Капитану пришлось срочно выписывать из Пекина второе пианино — первое, по замыслу Ольги, должно было раз и навсегда остаться на сцене Дома политпросвещения рядом с дискредитированным роялем. Думитреску дневал и ночевал у них. Специально для пианиста в детской поставили раскладушку, а Нилушка перекочевал вниз, в полутемную комнатку при кухне. Все заботы о малыше взяла на себя китайская кухарка. На ночь поила отварами, купала в них, делала точечный массаж. Беспокойный мальчик сделался толст, тих и сонлив, и начавшаяся было после храмового бенефиса аллергия на мамин вокал вроде бы прошла, однако решено было впредь не рисковать и на концерты ребенка не водить. Капитан все чаще ночевал на штабном диванчике, начал впервые в жизни страдать головными болями — и это он, который на частые супругины мигрени реагировал, бывало, с солдатской прямотой: «Ну чему там болеть? Там ведь кость», на что она отвечала: «Это у тебя кость. А у меня резонаторы». В работе с подопечным личным составом капитан сделался сбивчивым и раздражительным.

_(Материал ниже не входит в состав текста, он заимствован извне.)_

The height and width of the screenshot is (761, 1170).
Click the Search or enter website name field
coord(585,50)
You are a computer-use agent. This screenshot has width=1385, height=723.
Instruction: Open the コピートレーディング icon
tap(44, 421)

Зато через три недели состоялся второй концерт Ольги Баренцевой, прошедший с не меньшим триумфом. Затем еще один. Она с увлечением работала над новой программой и подумывала уже об организации хора из жен военнослужащих, о гастролях, о конкурсе вокалистов…

Катастрофа разразилась неожиданно, как и свойственно катастрофе. После пятого сольного концерта Ольги капитана Баренцева вдруг вызвал на ковер старший военный советник, гвардии полковник Астапчук. Разводить азиатскую дипломатию полковник не стал:

— Значит, так, капитан. Сигналы поступают. Устойчивое снижение показателей боевой и политической подготовки. Полморсос[2] хромает. Рост травматизма, случаев халатности и обращений в медсанчасть. Среди китаез наблюдается брожение умов, недовольство… Верные люди сообщают, что в политуправление округа поступила из вашей части бумага. От замполита, кстати, Сунь Хуй-чая, или как его там…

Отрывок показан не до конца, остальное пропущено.